A Corte de Apelação de Roma, na Itália, julga nesta terça-feira (20) o pedido de extradição da ex-deputada federal Carla Zambelli. Ela está presa no país desde julho do ano passado, quando fugiu do Brasil após ser condenada a dez anos de prisão pelo Supremo Tribunal Federal (STF). A audiência marca um novo capítulo no longo processo judicial que envolve a ex-parlamentar, condenada por crimes como invasão de sistemas do Conselho Nacional de Justiça (CNJ) e porte ilegal de arma.

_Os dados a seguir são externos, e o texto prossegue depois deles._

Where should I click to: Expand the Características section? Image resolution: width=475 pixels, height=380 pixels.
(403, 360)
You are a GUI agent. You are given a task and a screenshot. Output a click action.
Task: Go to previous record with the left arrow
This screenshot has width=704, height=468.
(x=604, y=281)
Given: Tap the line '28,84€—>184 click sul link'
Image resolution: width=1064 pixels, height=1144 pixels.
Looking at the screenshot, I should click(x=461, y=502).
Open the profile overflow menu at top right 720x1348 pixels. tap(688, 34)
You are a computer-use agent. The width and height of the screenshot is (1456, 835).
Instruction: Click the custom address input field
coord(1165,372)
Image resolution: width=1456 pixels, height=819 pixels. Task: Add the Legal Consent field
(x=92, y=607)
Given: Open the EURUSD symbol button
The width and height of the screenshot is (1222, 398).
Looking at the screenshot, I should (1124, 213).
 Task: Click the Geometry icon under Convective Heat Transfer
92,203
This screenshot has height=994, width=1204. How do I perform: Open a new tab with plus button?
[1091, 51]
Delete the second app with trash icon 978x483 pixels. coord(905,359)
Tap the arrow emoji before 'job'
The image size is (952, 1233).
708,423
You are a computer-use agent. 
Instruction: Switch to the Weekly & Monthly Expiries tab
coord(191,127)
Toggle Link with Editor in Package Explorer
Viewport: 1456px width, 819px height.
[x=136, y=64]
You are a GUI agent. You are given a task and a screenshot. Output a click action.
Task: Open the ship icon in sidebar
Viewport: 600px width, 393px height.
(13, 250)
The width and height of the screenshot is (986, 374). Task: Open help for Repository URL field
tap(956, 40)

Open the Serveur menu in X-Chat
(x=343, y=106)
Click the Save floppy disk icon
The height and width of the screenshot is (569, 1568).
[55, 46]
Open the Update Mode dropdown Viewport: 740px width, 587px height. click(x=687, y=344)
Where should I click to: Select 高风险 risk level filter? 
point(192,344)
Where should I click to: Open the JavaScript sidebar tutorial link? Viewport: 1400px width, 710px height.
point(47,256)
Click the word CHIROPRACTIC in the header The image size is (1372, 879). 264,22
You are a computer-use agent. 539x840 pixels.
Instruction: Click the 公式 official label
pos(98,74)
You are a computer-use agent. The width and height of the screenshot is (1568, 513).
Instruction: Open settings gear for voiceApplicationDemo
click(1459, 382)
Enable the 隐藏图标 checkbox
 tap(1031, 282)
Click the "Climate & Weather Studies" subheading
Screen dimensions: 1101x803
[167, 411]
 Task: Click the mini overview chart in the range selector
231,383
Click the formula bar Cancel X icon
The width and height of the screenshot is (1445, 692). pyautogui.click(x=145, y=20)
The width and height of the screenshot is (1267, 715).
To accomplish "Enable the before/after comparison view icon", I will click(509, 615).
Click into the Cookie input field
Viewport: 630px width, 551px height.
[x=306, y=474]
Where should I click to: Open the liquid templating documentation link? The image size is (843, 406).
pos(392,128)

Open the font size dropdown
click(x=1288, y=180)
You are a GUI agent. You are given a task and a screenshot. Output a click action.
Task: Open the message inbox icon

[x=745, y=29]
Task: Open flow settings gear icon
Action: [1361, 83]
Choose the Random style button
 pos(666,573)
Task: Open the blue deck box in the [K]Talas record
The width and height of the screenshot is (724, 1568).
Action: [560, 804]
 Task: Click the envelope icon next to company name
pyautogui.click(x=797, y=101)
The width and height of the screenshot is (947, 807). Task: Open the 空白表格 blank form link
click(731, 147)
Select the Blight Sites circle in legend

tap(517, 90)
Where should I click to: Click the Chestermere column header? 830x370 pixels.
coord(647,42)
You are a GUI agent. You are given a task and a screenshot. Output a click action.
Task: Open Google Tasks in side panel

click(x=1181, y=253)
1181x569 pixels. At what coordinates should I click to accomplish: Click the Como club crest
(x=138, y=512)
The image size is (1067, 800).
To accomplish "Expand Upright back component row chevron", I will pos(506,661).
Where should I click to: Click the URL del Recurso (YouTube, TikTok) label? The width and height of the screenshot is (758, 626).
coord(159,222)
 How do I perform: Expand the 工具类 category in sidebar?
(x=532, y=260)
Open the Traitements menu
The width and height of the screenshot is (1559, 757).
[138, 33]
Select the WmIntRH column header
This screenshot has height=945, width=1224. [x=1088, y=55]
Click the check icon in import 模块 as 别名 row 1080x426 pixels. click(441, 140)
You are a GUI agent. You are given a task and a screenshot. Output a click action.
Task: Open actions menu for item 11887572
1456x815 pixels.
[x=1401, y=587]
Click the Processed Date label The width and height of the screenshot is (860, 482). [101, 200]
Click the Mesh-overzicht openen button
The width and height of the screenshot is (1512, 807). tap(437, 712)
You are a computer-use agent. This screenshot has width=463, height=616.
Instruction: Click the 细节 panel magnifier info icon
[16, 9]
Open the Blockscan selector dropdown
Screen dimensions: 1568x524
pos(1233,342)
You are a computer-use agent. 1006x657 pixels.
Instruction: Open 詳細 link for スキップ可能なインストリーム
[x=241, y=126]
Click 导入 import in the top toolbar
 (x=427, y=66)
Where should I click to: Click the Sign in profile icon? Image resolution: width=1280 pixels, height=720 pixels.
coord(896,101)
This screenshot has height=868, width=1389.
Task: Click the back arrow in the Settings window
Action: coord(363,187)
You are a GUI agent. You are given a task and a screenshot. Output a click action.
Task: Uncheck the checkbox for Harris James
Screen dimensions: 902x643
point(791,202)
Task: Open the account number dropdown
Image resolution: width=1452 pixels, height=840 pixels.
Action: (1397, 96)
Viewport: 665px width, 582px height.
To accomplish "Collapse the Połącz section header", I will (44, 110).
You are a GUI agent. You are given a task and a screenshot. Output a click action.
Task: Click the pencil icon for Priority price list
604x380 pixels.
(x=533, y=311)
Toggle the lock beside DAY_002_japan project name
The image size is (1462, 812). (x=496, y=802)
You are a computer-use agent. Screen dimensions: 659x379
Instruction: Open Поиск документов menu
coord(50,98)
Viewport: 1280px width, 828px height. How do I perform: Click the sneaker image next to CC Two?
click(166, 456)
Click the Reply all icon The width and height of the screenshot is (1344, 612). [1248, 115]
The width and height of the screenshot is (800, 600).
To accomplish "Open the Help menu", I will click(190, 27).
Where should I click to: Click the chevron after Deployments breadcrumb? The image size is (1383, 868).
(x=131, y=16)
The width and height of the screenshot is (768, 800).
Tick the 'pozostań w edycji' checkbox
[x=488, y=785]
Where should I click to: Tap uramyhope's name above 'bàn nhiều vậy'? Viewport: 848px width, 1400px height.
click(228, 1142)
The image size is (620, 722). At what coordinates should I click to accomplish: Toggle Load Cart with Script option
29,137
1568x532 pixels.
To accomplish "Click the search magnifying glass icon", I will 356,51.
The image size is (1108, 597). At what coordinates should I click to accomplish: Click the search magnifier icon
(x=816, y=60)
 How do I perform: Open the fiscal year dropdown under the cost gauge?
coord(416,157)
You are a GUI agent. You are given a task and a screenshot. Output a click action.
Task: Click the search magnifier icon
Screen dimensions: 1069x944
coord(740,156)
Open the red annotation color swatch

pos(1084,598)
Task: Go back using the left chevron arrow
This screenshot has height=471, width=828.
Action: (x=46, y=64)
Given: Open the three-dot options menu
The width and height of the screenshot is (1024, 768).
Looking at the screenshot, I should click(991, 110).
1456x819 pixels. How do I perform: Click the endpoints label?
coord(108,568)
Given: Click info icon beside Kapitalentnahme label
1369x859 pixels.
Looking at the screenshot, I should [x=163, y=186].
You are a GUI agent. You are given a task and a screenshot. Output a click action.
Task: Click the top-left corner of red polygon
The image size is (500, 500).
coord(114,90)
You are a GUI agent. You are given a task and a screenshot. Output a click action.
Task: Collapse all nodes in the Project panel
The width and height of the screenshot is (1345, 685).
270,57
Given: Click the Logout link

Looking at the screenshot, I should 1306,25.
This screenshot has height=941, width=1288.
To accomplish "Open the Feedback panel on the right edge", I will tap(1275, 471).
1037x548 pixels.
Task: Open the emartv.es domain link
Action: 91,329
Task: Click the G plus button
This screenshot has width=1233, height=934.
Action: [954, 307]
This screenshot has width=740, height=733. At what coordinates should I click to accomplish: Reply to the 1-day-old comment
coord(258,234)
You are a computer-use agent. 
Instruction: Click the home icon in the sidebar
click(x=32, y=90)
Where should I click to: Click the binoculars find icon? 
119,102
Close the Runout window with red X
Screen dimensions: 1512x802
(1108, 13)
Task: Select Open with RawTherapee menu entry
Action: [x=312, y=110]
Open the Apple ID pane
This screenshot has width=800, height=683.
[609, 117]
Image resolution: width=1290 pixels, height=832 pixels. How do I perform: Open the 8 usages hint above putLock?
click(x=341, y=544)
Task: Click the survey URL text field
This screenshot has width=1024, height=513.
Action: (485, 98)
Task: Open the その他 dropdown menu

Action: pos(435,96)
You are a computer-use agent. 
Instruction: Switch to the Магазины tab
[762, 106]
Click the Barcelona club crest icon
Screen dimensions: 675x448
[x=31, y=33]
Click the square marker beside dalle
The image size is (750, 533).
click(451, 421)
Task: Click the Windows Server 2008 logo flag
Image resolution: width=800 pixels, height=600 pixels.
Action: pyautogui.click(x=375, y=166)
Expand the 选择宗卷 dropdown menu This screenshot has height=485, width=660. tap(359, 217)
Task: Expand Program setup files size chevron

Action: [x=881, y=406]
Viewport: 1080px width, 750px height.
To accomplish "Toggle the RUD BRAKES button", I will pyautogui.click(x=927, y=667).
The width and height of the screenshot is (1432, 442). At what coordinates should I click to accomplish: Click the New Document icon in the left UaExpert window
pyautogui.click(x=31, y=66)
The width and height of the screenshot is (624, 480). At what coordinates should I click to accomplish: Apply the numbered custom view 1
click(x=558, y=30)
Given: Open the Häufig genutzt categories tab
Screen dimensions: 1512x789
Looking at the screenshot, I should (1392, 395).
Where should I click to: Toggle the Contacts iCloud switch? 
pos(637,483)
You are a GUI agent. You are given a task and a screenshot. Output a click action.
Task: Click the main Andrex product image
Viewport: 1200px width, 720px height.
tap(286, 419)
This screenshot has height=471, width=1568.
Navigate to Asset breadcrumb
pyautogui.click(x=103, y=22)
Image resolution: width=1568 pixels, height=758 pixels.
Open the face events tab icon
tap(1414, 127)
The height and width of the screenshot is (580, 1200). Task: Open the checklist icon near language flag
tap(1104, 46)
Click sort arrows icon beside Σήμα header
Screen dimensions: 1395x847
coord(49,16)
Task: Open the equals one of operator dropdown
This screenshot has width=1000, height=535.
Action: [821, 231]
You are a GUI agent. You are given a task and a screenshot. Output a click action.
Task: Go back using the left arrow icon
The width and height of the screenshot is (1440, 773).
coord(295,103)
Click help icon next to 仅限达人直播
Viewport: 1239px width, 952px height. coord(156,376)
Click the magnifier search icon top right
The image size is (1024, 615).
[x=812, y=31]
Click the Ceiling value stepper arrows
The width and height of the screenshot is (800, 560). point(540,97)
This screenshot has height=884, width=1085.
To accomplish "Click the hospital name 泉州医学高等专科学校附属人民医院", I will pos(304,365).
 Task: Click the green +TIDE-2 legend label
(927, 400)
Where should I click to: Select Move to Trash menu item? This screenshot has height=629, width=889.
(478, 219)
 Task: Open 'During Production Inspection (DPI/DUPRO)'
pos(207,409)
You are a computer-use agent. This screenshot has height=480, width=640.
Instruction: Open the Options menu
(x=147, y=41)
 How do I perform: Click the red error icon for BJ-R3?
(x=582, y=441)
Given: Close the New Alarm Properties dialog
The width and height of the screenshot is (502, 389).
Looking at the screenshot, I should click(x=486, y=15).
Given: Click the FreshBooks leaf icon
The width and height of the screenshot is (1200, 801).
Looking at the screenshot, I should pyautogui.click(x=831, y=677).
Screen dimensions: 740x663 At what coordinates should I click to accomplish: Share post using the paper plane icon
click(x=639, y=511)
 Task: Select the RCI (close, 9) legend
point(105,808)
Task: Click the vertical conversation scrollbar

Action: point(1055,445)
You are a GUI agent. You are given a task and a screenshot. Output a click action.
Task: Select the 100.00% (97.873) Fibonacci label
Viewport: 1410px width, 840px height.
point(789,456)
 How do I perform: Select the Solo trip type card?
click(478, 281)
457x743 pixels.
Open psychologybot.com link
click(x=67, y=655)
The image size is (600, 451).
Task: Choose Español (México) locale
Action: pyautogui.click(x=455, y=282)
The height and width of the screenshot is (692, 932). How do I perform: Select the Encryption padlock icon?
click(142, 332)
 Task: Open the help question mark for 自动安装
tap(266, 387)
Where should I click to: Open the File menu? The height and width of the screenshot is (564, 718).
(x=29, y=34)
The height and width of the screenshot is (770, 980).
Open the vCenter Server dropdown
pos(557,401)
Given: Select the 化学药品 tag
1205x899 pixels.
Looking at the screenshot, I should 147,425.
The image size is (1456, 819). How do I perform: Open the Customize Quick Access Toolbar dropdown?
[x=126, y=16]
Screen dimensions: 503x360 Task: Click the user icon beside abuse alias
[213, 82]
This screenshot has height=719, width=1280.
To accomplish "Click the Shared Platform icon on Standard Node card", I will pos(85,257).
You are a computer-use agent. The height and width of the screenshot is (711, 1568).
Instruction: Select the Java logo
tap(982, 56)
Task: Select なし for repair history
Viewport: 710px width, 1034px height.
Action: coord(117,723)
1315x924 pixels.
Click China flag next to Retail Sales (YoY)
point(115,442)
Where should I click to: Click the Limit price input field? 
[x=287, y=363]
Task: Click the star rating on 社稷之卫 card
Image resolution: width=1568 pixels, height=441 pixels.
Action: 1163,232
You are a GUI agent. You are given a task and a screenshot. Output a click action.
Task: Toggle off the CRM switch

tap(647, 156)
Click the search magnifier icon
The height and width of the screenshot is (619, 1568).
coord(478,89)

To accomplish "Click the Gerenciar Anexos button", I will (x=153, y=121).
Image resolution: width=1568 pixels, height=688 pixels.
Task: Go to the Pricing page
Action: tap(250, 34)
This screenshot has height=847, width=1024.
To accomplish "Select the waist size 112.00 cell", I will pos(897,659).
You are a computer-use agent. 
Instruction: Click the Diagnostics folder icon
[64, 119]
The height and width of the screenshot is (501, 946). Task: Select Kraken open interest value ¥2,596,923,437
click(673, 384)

Na sessão, os magistrados italianos vão ouvir a defesa de Zambelli e avaliar a documentação enviada pelo ministro do STF, Alexandre de Moraes. O material detalha a situação da Penitenciária Feminina do Distrito Federal, conhecida como Colmeia, onde a ex-deputada ficaria presa caso seja extraditada. Segundo Moraes, o presídio mantém padrões de salubridade, segurança e assistência, além de oferecer atendimento médico e cursos técnicos. O ministro também informou que nunca houve rebelião na unidade.

Os advogados de defesa, no entanto, contestam as condições carcerárias no Brasil e alegam que Zambelli sofre perseguição judicial e política. Eles pediram mais tempo para analisar os documentos em dezembro, o que levou ao adiamento da decisão pela corte italiana. A estratégia da defesa tem sido questionar a legitimidade do processo no país, embora o Ministério Público da Itália já tenha dado parecer favorável à extradição em outubro.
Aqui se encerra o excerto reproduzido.